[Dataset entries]
=====
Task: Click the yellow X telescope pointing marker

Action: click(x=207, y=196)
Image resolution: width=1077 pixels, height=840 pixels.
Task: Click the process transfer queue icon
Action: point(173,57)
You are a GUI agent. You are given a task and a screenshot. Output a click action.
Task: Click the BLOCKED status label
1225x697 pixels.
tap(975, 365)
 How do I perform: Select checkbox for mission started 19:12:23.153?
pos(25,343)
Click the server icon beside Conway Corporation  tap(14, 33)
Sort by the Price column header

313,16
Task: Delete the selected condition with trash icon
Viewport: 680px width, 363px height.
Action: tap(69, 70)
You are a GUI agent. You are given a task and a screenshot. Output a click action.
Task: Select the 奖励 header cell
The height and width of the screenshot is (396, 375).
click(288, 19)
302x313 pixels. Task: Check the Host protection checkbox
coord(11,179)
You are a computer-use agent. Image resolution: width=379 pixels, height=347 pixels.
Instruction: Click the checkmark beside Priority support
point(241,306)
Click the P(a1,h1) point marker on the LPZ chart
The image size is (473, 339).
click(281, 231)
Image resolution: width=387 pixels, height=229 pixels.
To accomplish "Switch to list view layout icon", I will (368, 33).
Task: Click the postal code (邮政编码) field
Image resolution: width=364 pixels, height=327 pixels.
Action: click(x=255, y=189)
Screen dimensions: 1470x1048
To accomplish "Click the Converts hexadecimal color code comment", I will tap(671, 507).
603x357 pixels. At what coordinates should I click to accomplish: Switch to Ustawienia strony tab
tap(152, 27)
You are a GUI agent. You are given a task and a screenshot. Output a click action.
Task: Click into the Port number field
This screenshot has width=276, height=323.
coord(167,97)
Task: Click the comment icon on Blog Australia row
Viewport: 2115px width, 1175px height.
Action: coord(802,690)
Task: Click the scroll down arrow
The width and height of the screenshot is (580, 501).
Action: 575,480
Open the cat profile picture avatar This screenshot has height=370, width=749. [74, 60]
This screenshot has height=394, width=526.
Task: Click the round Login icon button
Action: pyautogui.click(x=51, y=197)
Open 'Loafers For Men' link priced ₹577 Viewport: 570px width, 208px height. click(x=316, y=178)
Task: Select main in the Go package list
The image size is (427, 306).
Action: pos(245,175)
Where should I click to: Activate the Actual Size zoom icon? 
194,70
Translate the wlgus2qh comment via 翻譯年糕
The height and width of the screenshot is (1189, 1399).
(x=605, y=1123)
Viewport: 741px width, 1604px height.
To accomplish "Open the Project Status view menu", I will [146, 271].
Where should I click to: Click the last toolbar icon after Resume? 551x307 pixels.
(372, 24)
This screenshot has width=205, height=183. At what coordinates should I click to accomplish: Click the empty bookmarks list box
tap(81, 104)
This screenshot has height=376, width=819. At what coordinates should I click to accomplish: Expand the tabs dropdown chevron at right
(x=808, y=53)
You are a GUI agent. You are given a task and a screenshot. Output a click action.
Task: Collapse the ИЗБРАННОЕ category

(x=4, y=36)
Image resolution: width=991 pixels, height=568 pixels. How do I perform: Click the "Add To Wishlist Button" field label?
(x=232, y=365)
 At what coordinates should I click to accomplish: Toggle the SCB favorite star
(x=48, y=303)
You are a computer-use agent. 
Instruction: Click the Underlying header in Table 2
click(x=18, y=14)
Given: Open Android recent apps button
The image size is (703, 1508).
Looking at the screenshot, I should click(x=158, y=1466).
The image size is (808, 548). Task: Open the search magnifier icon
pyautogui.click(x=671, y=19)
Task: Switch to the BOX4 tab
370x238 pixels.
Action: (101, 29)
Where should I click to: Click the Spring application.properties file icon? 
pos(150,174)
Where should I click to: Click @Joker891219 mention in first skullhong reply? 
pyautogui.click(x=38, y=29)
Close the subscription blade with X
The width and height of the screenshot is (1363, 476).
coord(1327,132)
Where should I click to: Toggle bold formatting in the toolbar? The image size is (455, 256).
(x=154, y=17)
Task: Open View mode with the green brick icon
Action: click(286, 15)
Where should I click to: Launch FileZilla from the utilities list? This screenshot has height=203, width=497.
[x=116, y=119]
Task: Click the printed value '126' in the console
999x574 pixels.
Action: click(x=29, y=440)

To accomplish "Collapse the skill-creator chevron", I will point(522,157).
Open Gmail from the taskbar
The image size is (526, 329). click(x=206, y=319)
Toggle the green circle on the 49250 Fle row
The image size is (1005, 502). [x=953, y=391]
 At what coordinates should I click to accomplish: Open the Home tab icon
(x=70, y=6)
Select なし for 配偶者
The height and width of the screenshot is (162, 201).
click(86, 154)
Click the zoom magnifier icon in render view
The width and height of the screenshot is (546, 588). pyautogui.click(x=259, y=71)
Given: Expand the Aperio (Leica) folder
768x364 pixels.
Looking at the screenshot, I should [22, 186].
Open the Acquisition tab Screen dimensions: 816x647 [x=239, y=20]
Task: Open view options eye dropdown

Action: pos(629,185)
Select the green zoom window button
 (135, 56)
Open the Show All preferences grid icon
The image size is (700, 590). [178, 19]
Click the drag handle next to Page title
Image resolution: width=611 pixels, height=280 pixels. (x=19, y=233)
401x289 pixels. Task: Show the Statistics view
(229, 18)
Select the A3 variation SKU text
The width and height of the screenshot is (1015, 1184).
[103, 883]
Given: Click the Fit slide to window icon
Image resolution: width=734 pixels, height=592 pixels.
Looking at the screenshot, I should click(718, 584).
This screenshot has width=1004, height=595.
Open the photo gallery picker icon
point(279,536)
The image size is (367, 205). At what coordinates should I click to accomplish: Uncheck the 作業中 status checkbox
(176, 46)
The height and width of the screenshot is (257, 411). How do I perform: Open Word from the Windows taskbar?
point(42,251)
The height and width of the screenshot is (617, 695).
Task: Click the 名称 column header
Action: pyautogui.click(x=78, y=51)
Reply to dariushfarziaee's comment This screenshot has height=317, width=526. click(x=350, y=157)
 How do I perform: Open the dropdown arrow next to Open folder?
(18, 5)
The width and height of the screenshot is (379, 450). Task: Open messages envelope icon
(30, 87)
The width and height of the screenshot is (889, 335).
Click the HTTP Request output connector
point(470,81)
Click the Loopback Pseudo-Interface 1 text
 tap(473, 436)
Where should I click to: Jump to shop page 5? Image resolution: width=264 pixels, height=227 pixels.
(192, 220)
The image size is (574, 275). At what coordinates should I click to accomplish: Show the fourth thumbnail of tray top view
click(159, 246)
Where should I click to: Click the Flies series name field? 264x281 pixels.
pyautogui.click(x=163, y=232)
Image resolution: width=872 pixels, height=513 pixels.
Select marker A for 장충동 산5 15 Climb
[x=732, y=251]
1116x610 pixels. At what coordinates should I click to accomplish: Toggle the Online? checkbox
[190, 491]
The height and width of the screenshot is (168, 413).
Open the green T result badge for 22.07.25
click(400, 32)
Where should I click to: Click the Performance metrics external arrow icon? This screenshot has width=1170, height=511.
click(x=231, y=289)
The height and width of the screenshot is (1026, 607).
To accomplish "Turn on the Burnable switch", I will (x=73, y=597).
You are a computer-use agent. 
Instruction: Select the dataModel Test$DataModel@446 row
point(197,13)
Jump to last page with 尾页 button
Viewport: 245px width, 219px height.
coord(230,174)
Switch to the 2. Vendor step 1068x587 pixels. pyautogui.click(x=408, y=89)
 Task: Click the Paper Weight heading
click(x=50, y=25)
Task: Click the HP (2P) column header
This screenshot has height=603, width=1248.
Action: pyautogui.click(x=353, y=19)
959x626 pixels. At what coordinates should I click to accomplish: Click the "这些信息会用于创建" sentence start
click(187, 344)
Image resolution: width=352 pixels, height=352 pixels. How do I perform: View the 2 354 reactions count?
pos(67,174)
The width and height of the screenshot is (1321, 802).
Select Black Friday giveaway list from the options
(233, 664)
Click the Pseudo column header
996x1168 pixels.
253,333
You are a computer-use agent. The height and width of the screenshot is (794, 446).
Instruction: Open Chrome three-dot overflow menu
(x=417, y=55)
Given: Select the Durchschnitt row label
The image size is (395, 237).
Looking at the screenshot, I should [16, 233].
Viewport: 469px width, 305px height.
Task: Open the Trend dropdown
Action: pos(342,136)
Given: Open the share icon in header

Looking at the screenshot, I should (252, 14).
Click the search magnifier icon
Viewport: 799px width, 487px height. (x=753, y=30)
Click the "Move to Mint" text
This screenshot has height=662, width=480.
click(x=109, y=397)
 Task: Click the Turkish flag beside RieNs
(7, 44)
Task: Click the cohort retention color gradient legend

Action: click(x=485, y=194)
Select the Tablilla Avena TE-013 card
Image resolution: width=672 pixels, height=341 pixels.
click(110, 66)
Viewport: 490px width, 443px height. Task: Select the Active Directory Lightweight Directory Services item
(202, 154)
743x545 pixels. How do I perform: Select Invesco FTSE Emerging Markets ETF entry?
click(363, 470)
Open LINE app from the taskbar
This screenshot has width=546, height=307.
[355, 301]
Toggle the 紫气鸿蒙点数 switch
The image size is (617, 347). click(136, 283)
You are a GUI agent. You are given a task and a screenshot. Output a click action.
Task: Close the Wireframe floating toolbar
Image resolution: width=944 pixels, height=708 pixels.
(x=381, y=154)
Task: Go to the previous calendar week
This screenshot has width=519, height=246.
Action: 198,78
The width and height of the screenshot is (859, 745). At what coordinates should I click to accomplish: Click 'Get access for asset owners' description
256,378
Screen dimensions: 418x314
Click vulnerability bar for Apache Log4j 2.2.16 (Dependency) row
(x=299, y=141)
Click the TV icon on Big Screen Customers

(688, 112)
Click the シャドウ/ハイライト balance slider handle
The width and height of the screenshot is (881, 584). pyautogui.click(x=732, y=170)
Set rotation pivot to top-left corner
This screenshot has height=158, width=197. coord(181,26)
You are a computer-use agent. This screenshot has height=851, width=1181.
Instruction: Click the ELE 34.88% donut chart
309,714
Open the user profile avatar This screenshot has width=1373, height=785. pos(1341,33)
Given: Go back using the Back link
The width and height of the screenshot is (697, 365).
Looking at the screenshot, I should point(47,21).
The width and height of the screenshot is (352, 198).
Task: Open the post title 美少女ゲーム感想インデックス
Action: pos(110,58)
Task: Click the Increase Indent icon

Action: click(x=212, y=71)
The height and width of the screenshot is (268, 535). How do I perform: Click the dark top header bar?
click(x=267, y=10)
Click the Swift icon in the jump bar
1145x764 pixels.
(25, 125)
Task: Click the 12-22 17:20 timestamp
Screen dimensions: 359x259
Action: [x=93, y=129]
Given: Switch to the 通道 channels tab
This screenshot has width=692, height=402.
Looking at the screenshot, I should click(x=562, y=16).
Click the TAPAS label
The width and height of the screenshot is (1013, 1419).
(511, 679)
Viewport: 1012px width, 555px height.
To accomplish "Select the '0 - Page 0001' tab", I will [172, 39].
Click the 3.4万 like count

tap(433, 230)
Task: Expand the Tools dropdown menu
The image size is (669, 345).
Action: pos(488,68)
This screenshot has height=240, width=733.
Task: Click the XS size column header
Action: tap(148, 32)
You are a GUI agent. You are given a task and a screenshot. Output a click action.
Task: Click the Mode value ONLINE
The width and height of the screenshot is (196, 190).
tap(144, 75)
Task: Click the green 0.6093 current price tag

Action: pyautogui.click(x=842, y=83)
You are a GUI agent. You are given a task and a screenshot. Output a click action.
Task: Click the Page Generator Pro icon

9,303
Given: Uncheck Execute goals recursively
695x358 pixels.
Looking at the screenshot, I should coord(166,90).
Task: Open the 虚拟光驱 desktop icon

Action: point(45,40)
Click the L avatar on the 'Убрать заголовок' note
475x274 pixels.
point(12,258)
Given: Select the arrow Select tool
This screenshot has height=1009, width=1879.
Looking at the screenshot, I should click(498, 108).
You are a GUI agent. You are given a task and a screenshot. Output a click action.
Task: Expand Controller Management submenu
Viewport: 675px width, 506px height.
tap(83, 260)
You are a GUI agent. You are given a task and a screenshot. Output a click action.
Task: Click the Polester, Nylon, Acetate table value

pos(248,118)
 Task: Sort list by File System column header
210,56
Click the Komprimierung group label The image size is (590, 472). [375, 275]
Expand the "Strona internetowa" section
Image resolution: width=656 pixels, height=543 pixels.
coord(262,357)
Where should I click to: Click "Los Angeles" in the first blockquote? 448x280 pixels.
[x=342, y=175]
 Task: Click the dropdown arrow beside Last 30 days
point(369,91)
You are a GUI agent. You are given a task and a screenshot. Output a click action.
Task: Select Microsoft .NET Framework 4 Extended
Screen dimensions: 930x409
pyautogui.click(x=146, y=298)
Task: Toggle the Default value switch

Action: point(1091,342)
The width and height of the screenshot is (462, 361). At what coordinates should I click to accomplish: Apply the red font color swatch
=====
(REQUIRED ACTION) Starting with the first line of the records, repeat every line up to and including the one containing "Task: Click the scroll down arrow", and nothing else.

(RESPONSE)
Task: Click the yellow X telescope pointing marker

Action: click(x=207, y=196)
Image resolution: width=1077 pixels, height=840 pixels.
Task: Click the process transfer queue icon
Action: point(173,57)
You are a GUI agent. You are given a task and a screenshot. Output a click action.
Task: Click the BLOCKED status label
1225x697 pixels.
tap(975, 365)
 How do I perform: Select checkbox for mission started 19:12:23.153?
pos(25,343)
Click the server icon beside Conway Corporation  tap(14, 33)
Sort by the Price column header

313,16
Task: Delete the selected condition with trash icon
Viewport: 680px width, 363px height.
Action: tap(69, 70)
You are a GUI agent. You are given a task and a screenshot. Output a click action.
Task: Select the 奖励 header cell
The height and width of the screenshot is (396, 375).
click(288, 19)
302x313 pixels. Task: Check the Host protection checkbox
coord(11,179)
You are a computer-use agent. Image resolution: width=379 pixels, height=347 pixels.
Instruction: Click the checkmark beside Priority support
point(241,306)
Click the P(a1,h1) point marker on the LPZ chart
The image size is (473, 339).
click(281, 231)
Image resolution: width=387 pixels, height=229 pixels.
To accomplish "Switch to list view layout icon", I will (368, 33).
Task: Click the postal code (邮政编码) field
Image resolution: width=364 pixels, height=327 pixels.
Action: click(x=255, y=189)
Screen dimensions: 1470x1048
To accomplish "Click the Converts hexadecimal color code comment", I will tap(671, 507).
603x357 pixels. At what coordinates should I click to accomplish: Switch to Ustawienia strony tab
tap(152, 27)
You are a GUI agent. You are given a task and a screenshot. Output a click action.
Task: Click into the Port number field
This screenshot has width=276, height=323.
coord(167,97)
Task: Click the comment icon on Blog Australia row
Viewport: 2115px width, 1175px height.
Action: coord(802,690)
Task: Click the scroll down arrow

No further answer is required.